In other parts of the world, funding to public schools and private schools are dependant on local property taxes. Area public parks, drinking water, roads, and entertainment centers are built largely with the local taxes citizens pay to their local authorities. So in many places, the more you pay local taxes, the better the public utility system you and your family get to enjoy. In Ghana, the few good schools we have are not dependant on any of these factors but almost solely on the history and alumni engagement these schools have. So majority of Ghanaian children still have no access to top quality secondary education and much less any access to tertiary education. When I last check a month or so ago, the undergraduate college education rate in Ghana was about 5.7% of the total population which was pretty sad. We need more funding for education and other community and public utilities instead of churches and mosques.

Some apologists always mention that churches build schools as well. I don’t doubt that some churches or mosques do but it is the potential and the actual outcome that I am looking at here. Given the amount of money flowing into these churches and mosques weekly and the level of investment they have been making in society as opposed to government, any serious observer will acknowledge that they are not doing enough. There is just so much opaqueness to their operations and lack of accountability that it is irresponsible to continue to allow them that leeway they currently have. But even barring the public investment debate, they are still detrimental to the private investment regime in the country.

Some of the practices that drive economic growth is personal private investment, consumption, and savings. In a country where our banking and local investment system is still not very well developed, the churches have stepped in as the repositories of investment for the local people. All kinds of seeds are coaxed out of congregants such that they often save money to buy these seeds sold by these unscrupulous clergy. If invested in bonds and other financial investments weekly or monthly, these seed monies would have properly entered the Ghanaian capital markets to help boost the capital flow in the country. They would also have helped elevate the financial situation of these families. But alas, they keep sowing these seeds into leaky barrels in churches and mosques every week and the vast majority never get any growth or reap any benefits from these sown seeds. I have to put a disclaimer that I am not against going to church or going to the mosque but we have to invest in economically sustainable and useful endeavors in our communities other than mosques or churches.

A mosque or a church offer little economic impact to the community whereas a school, a market, a fitness or entertainment center or park adds a lot of economic activity and quality of life to the community. It elevates the life in the community so that members of the community live a more fuller life devoid of just drudgery and penance and worship.
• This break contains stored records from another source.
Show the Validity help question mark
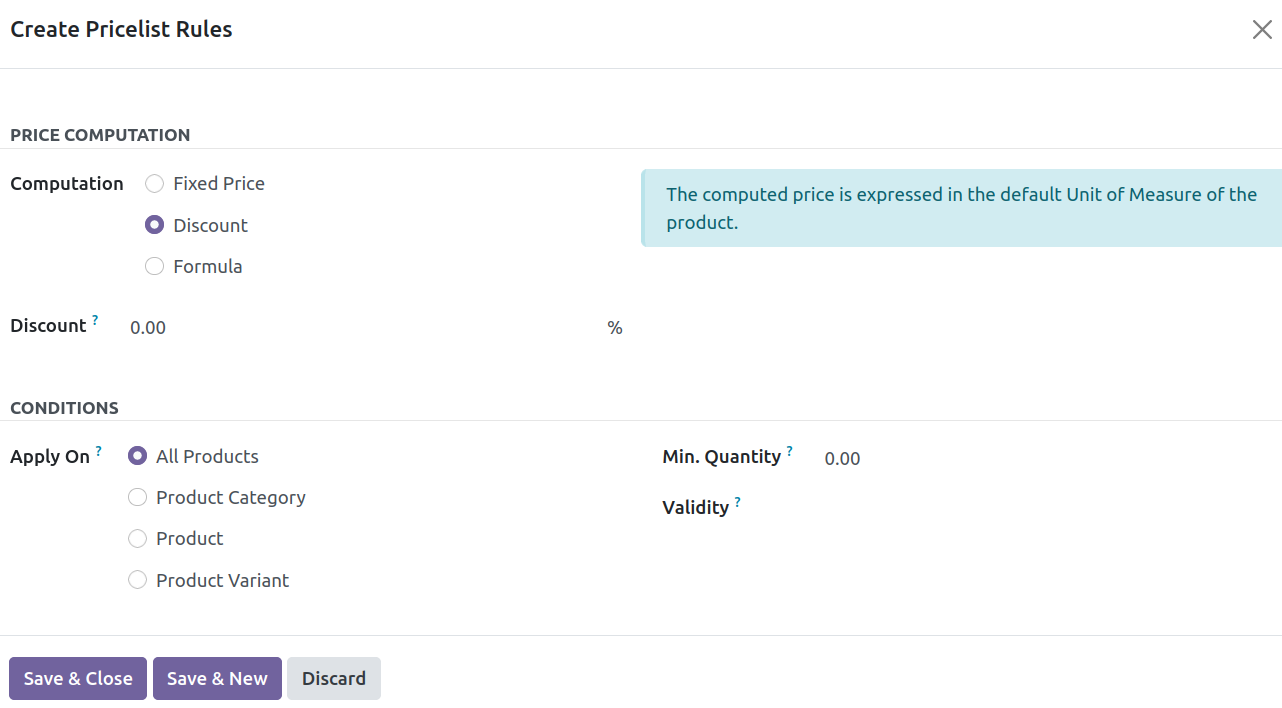Screen dimensions: 1282x708 point(737,502)
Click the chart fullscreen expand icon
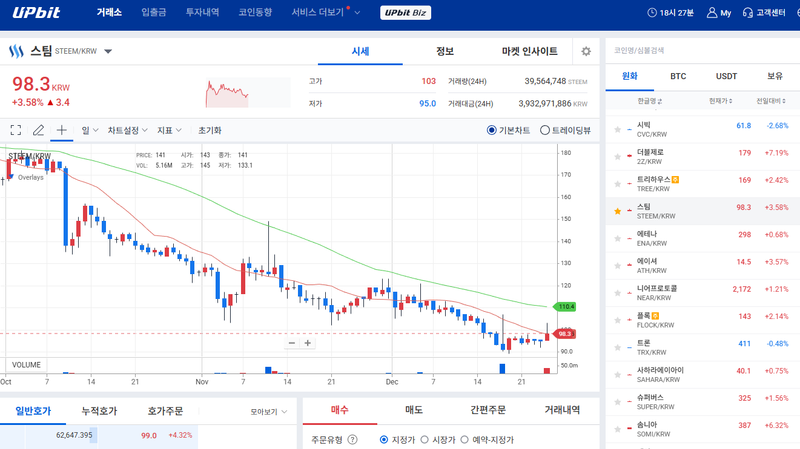800x449 pixels. click(15, 130)
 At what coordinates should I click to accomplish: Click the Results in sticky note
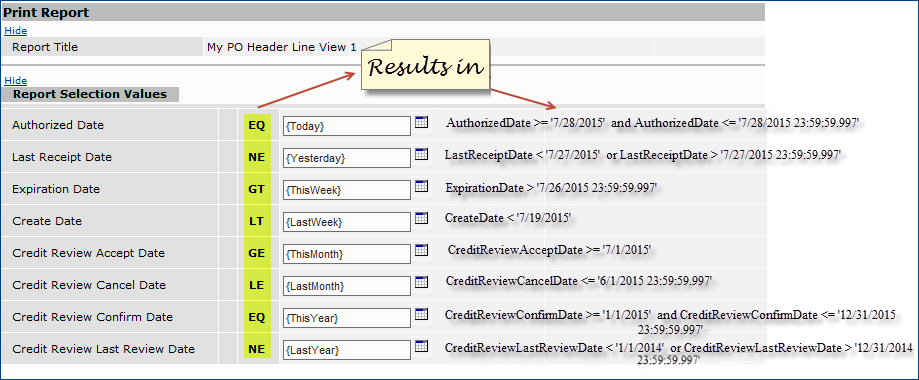coord(425,65)
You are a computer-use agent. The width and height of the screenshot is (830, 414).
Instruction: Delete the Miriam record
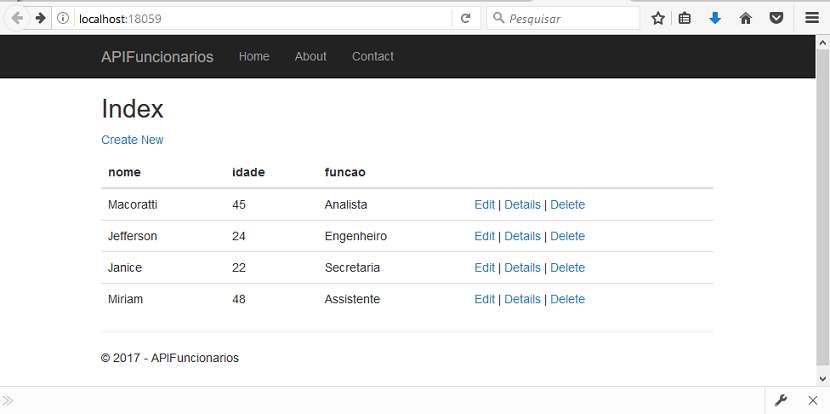tap(567, 299)
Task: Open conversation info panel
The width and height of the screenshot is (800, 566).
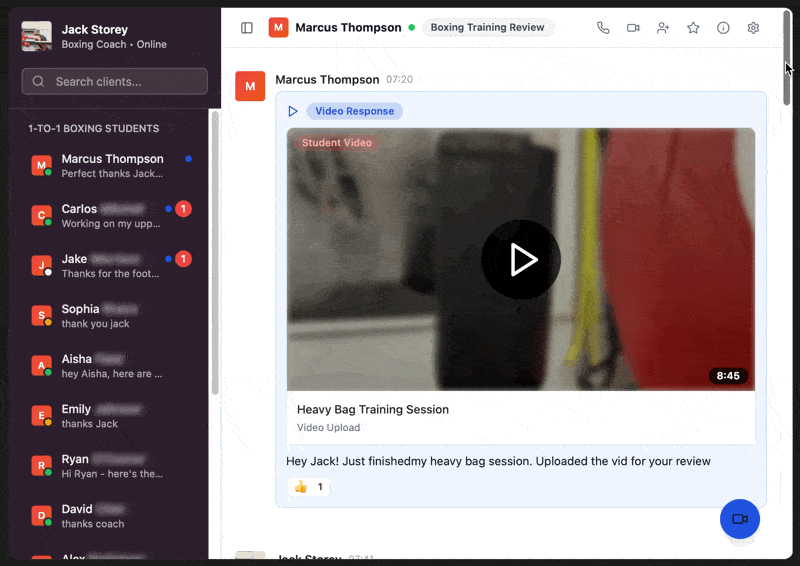Action: point(723,28)
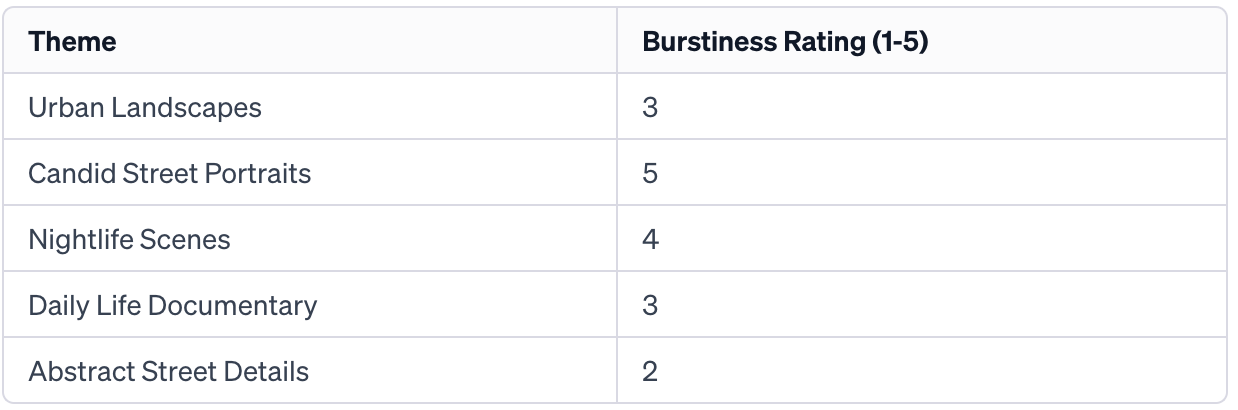The height and width of the screenshot is (410, 1238).
Task: Click the word "Burstiness" in the header
Action: pyautogui.click(x=711, y=42)
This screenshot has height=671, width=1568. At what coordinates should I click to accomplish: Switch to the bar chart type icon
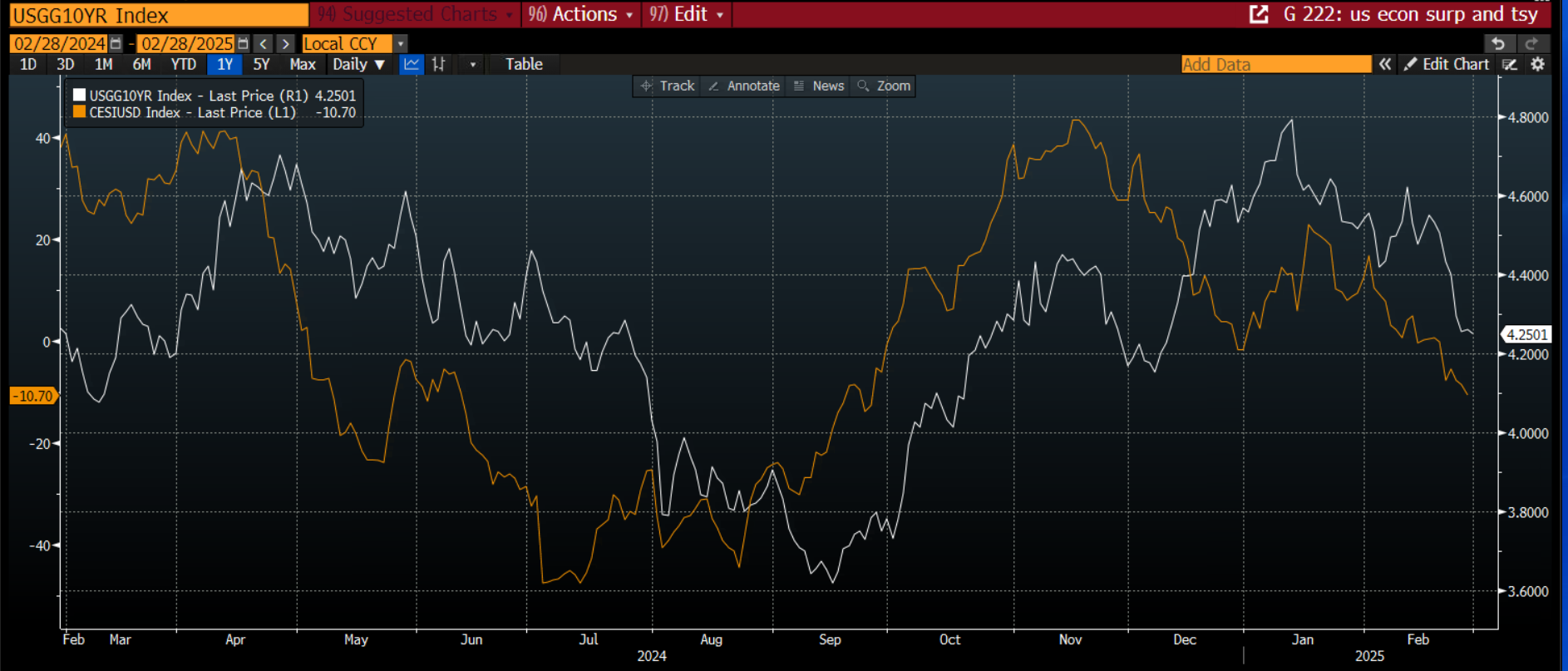click(439, 64)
People can always and do have the right to chose what to spend their money on. But it is also important that the clutches of spiritualism and religious binds are taken off people so that they make balanced decisions. How free is someone who decides to sow seed money in a church where she believes that her only hope of surviving a cancer is through that or she faces damnation if she doesn’t? No disrespect to her, but she isn’t free. Freedom requires knowing all the options very well and deciding on one. The lives of our people can definitely be bettered by investing in ourselves and our communities and not only paying for pastors and malams to live in luxury.